What do they all have in common?

  • Sensory intensity

  • Novelty

  • Shareability

  • Cultural energy

Candy is no longer just a product. It’s content.

M&M’s Milk Chocolate is:

  • Reliable

  • Consistent

  • Iconic

And increasingly…

  • Expected

Diagnosis: Over-reliance on legacy equity in a category driven by novelty and stimulation.

4. Canon — When the Middle Disappears

Canon (-30%) and Nikon (-45%) lost buyers in a declining category (-8%). But here’s the real shift:

  • Professionals: +12%

  • Advanced amateurs: -11% (-1.7MM people)

The middle is collapsing. And that’s exactly where these brands built their dominance.

Meanwhile, LUMIX (owned by Panasonic) grew +70%.

Why? Because the definition of a camera changed.

From:

  • Taking photos

To:

  • Creating content

Today’s buyer:

  • Shoots video

  • Publishes instantly

  • Thinks in audience, not albums

Smartphones own convenience. So cameras must own capability + creator relevance.

LUMIX leaned into:

  • Hybrid shooting

  • Video-first features

  • Creator workflows

Canon and Nikon stayed anchored in:

  • Photography heritage

Diagnosis: A legacy stronghold in a segment (advanced amateurs) that is disappearing.

5. Shell — When Brand Loses to Math

Shell lost 7.5 million users. BP and Conoco followed. Meanwhile:

  • Costco: +4.9MM users

  • Walmart: +2.3MM

  • 7-Eleven: +1.5MM

Category demand is flat. But heavy users are up +23%.

That means: The most valuable customers are buying more—and optimizing harder. Gas has become:

  • A price decision

  • A proximity decision

  • An ecosystem decision

Not a brand decision.

Costco sells:

  • Smart savings

Walmart sells:

  • Everyday value

7-Eleven sells:

  • Time

Shell sells:

  • Gasoline

Diagnosis: In a commodity category, if you don’t create value beyond price, you lose to those who do.
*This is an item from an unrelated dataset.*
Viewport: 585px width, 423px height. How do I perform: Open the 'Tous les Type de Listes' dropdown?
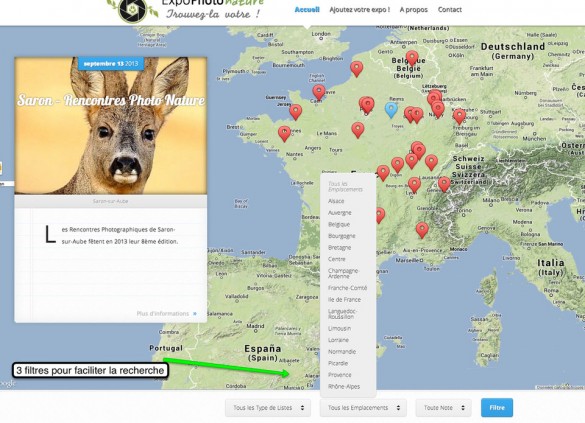pos(268,408)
The Pattern Across All Five

Different categories. Same story. Across summer’s most visible consumption moments:

  • Backyard grilling

  • Snacking

  • Travel

  • Entertainment

  • Content creation

Consumers are shifting toward:

1. From Trust → Relevance

Trust is expected.
Relevance drives choice.

2. From Occasion → Frequency

Winning brands show up more often, not just in big moments.

3. From Product → Identity

People don’t just buy what something is.
They buy what it says about them.

4. From Familiarity → Stimulation

Safe doesn’t win anymore.
Interesting does.

5. From Brand → System

Increasingly, brands win when they are part of:

  • A lifestyle

  • An ecosystem

  • A daily behavior

The Real Takeaway for CMOs

None of these brands failed because their products got worse. They failed because:

The context around them changed faster than they did.

And in every case:

  • The warning signs were visible early

  • The category data was clear

  • The shifts were behavioral, not sudden

The Opportunity (For Those Willing to Act)

Every one of these declines is reversible.

But not with:

  • Incremental innovation

  • More media spend

  • Better optimization

It requires:

  • Reframing the role of the brand

  • Redefining the value exchange

  • Re-entering culture with intent

Because the brands that win next summer won’t just be:

  • Seen

  • Or remembered

They’ll be:

Chosen—more often, more easily, and for better reasons.

Final Word

Summer doesn’t create brand problems. It exposes them. And right now, it’s exposing a simple truth:

Growth doesn’t come from doing more.
It comes from becoming more relevant to how people live today.